Thursday, July 8, 2010

Tray Shopping in the South of France?

Photo Credit: how the Hell do I know, I'd knocked back a bottle of Pinot Grigio by the time I found this

Dear Diary,

July 8, 2010, 8:00 am

Tossed and turned all night, unable to sleep. No, it wasn't the vajazzling (though that is the last time I take beauty advice from a magazine with that white trash Brittney on the cover, and if there is a next time, I definitely won't use hot glue).

No, I'm trying to decide on vacation plans. God, I hate summer--that Angel baby brat is home all of the fucking time (except those brief 8 hours of peaceful bliss a day when he's at art camp--that reminds, me I need to have another little chat with him about his palette--if he wants his stupid drawing to be allowed on the fridge, especially in blog photos, I need tasteful neutrals, dammit--i've told him over and over again, "Mommy likes robin's egg blue, beige, a nice dark, but not too dark, taupe and a slight hint of pink----cultivating a taste for pink is so useful for doing the occasional "j'adore pink" post---if the brat insists on using primary colors, his stuff is hanging on the fridge in the garage--at least until I revamp that for a "Doesn't My SUV Deserve a Pretty Room, Too?" post) and because of this fucking humidity I have to stop and flat iron my hair before every "candid" outdoor living photo---that reminds me, I need to send a check to my photographer. If that stupid Boobear would just let me order the new Nikon I want-sure it's $600 dollars, but what's that really? a pair of toss pillows--I could take my own photos and stop using the Olan Mills moonlighter.

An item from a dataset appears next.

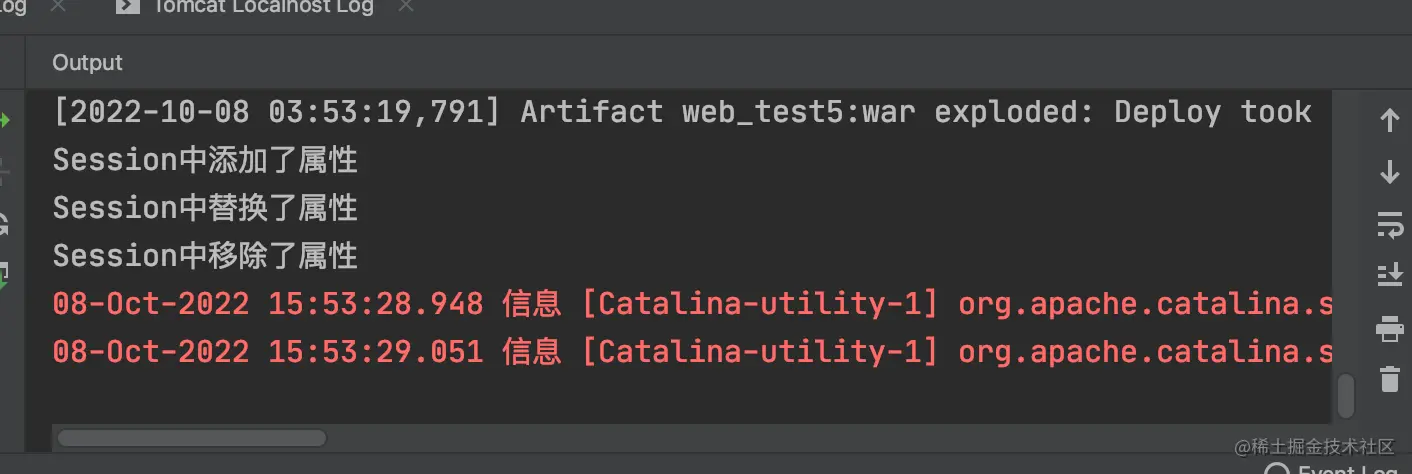
Task: Close the Tomcat Localhost Log tab
Action: pyautogui.click(x=405, y=8)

My real problem---where do we go for a vacay? Unfortunately, I need to take Boobear and Angel Baby--god, I remember the good ole days of single gal blogging when all I had to do was sucker the boyfriend du jour into taking my photo in hideously expensive clothing---note, need to change number to unlisted, so that fucking VISA will stop calling...and not have to worry about co-ordinating the outfits of three people and their surroundings---God, Anna Wintour, no one else knows how we suffer.

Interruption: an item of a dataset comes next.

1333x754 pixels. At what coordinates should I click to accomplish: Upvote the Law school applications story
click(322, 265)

Back to the vacation plans? I need somewhere expensive enough to impress, but not so expensive that it alienates the "little people" readers, scenic, but neutral enough to go with my existing wardrobe--that asshat boobear says that I already have enough summer tunics and caftan coverups_---and I really need to go somewhere I can do some major tray shopping. I've run out of trays to artfully arrange with random clutter, and I'd like to get a start on the garage post---(wouldn't it be clever to arrange python trays with wrenches? or would wrenches do better with lucite?)--the south of France, maybe---I hear the French have great trays..


  1. Tiffany boxes (robin's-egg blue) are acceptable too.

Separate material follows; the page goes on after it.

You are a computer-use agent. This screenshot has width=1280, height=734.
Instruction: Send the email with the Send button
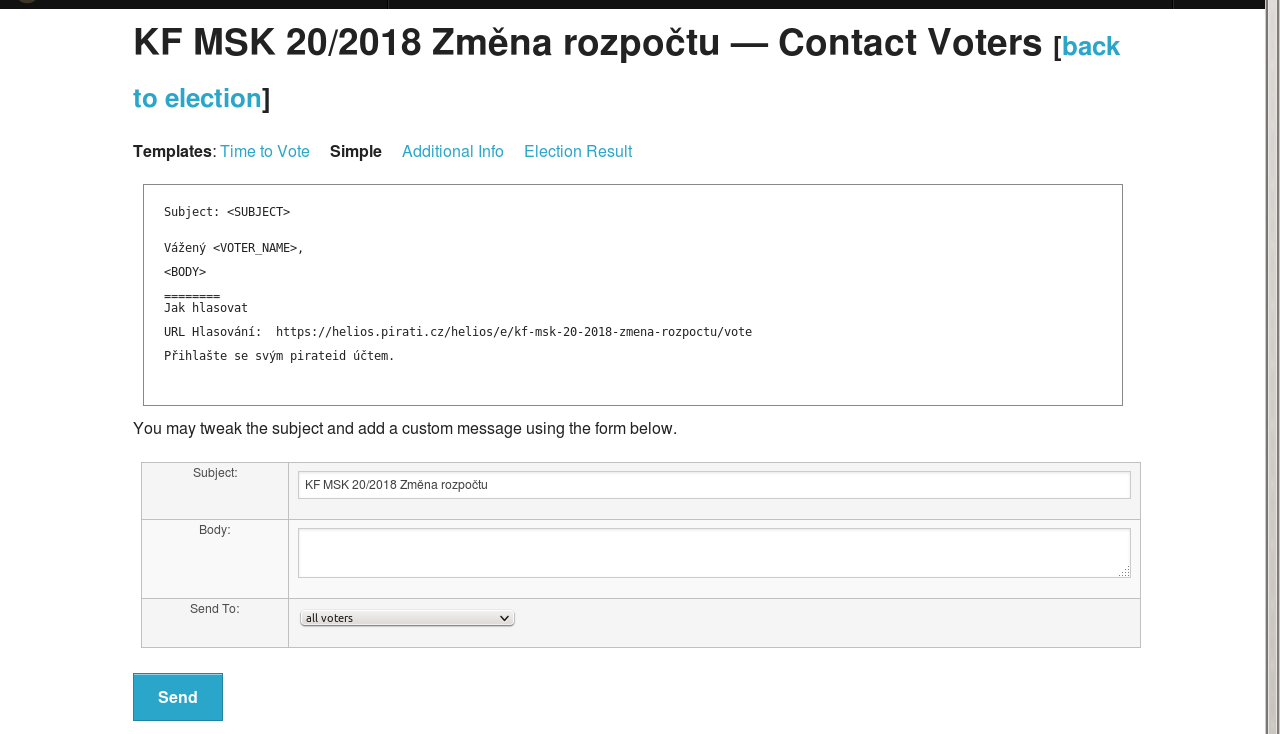click(x=178, y=697)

    But if you mention them, you must always work in a reference to how much you j'adore "Breakfast at Tiffany's," and mention that when you lived in Manhattan (even if you didn't), your life was just like Holly Golightly's.

  2. If you go to France, please note that I have been to France first and have already posted photographs from my trip. Therefore, you are legally prohibited from also posting photographs of France, as it infringes on my uniqueness as an Artist and a Businesswoman.

    Off to meet with a new client! Letting my haters be my motivators! Bon Wednesday!